*** Begin section ***
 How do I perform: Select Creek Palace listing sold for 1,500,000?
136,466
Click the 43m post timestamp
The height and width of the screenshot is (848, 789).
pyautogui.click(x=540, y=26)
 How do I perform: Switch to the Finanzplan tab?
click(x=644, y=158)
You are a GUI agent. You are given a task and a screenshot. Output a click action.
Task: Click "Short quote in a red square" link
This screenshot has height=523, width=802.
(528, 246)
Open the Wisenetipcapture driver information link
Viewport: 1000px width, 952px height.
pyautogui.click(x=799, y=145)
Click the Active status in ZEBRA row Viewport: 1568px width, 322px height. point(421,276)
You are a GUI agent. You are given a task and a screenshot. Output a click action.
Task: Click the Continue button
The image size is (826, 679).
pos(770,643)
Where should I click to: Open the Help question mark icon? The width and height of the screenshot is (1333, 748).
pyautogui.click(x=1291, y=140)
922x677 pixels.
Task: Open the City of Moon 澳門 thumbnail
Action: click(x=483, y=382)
*** End section ***
### Work task
Return the listing above in its exact form.

### Response to the task
 How do I perform: Select Creek Palace listing sold for 1,500,000?
136,466
Click the 43m post timestamp
The height and width of the screenshot is (848, 789).
pyautogui.click(x=540, y=26)
 How do I perform: Switch to the Finanzplan tab?
click(x=644, y=158)
You are a GUI agent. You are given a task and a screenshot. Output a click action.
Task: Click "Short quote in a red square" link
This screenshot has height=523, width=802.
(528, 246)
Open the Wisenetipcapture driver information link
Viewport: 1000px width, 952px height.
pyautogui.click(x=799, y=145)
Click the Active status in ZEBRA row Viewport: 1568px width, 322px height. point(421,276)
You are a GUI agent. You are given a task and a screenshot. Output a click action.
Task: Click the Continue button
The image size is (826, 679).
pos(770,643)
Where should I click to: Open the Help question mark icon? The width and height of the screenshot is (1333, 748).
pyautogui.click(x=1291, y=140)
922x677 pixels.
Task: Open the City of Moon 澳門 thumbnail
Action: click(x=483, y=382)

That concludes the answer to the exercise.